I could not doubt for a moment what it was--here was the finger again.

It had come with me from London to the country.



Whither it went in its run over the floor I do not know, I was too

bewildered to observe.



Somewhat later, towards evening, I seated myself in my easy-chair, took

up a book, and tried to read. I was tired with the journey, with the

knocking about in town, and the discomfort and alarm produced by the

apparition of the finger. I felt worn out. I was unable to give my

attention to what I read, and before I was aware was asleep. Roused for

an instant by the fall of the book from my hands, I speedily relapsed

into unconsciousness. I am not sure that a doze in an armchair ever does

good. It usually leaves me in a semi-stupid condition and with a

headache. Five minutes in a horizontal position on my bed is worth

thirty in a chair. That is my experience. In sleeping in a sedentary

position the head is a difficulty; it drops forward or lolls on one side

or the other, and has to be brought back into a position in which the

line to the centre of gravity runs through the trunk, otherwise the head

carries the body over in a sort of general capsize out of the chair on

to the floor.



I slept, on the occasion of which I am speaking, pretty healthily,

because deadly weary; but I was brought to waking, not by my head

falling over the arm of the chair, and my trunk tumbling after it, but

by a feeling of cold extending from my throat to my heart. When I awoke

I was in a diagonal position, with my right ear resting on my right

shoulder, and exposing the left side of my throat, and it was

here--where the jugular vein throbs--that I felt the greatest intensity

of cold. At once I shrugged my left shoulder, rubbing my neck with the

collar of my coat in so doing. Immediately something fell off, upon the

floor, and I again saw the finger.



My disgust--horror, were intensified when I perceived that it was

dragging something after it, which might have been an old stocking, and

which I took at first glance for something of the sort.



The evening sun shone in through my window, in a brilliant golden ray

that lighted the object as it scrambled along. With this illumination I

was able to distinguish what the object was. It is not easy to describe

it, but I will make the attempt.



The finger I saw was solid and material; what it drew after it was

neither, or was in a nebulous, protoplasmic condition. The finger was

attached to a hand that was curdling into matter and in process of

acquiring solidity; attached to the hand was an arm in a very filmy

condition, and this arm belonged to a human body in a still more

vaporous, immaterial condition. This was being dragged along the floor

by the finger, just as a silkworm might pull after it the tangle of its

web. I could see legs and arms, and head, and coat-tail tumbling about

and interlacing and disentangling again in a promiscuous manner.
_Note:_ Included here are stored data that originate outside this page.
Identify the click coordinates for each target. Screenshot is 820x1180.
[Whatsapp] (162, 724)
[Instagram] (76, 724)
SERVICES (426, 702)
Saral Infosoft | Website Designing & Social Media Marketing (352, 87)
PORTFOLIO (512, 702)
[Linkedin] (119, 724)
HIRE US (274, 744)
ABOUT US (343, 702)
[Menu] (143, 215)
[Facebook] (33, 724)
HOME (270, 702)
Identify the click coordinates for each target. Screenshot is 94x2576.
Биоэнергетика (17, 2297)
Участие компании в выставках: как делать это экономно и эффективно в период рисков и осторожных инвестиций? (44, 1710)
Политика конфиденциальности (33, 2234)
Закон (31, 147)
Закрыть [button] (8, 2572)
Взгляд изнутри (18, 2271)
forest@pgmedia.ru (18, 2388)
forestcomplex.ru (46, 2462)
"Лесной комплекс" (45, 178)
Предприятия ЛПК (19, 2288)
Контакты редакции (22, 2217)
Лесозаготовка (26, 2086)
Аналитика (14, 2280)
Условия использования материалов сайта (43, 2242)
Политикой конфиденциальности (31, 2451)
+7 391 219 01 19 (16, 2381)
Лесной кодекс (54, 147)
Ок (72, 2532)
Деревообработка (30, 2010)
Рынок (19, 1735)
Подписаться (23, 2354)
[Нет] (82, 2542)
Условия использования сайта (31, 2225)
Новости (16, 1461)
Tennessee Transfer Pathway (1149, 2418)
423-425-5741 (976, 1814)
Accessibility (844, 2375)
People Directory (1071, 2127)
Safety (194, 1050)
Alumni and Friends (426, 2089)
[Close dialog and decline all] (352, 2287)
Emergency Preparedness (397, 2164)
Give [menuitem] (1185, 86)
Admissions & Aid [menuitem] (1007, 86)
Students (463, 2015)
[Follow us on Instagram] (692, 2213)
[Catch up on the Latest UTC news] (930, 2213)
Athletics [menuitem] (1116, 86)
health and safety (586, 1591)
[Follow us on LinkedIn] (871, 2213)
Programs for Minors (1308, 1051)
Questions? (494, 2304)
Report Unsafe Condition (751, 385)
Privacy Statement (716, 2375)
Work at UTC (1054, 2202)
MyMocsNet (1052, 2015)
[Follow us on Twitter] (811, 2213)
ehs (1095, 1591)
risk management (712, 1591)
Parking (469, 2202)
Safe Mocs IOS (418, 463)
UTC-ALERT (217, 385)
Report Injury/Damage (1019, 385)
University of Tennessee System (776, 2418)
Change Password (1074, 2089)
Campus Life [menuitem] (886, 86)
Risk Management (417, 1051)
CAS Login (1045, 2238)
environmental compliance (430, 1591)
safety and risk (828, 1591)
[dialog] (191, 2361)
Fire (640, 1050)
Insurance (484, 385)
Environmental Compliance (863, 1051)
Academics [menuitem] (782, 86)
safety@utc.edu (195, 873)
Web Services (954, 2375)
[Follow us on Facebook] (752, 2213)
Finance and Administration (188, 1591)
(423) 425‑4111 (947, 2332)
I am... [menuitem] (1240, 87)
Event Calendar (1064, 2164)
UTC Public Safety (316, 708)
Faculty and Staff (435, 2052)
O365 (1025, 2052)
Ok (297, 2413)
There

were no bone, no muscle, no substance in the figure; the members were

attached to the trunk, which was spineless, but they had evidently no

functions, and were wholly dependent on the finger which pulled them

along in a jumble of parts as it advanced.



In such confusion did the whole vaporous matter seem, that I think--I

cannot say for certain it was so, but the impression left on my mind

was--that one of the eyeballs was looking out at a nostril, and the

tongue lolling out of one of the ears.



It was, however, only for a moment that I saw this germ-body; I cannot

call by another name that which had not more substance than smoke. I saw

it only so long as it was being dragged athwart the ray of sunlight. The

moment it was pulled jerkily out of the beam into the shadow beyond, I

could see nothing of it, only the crawling finger.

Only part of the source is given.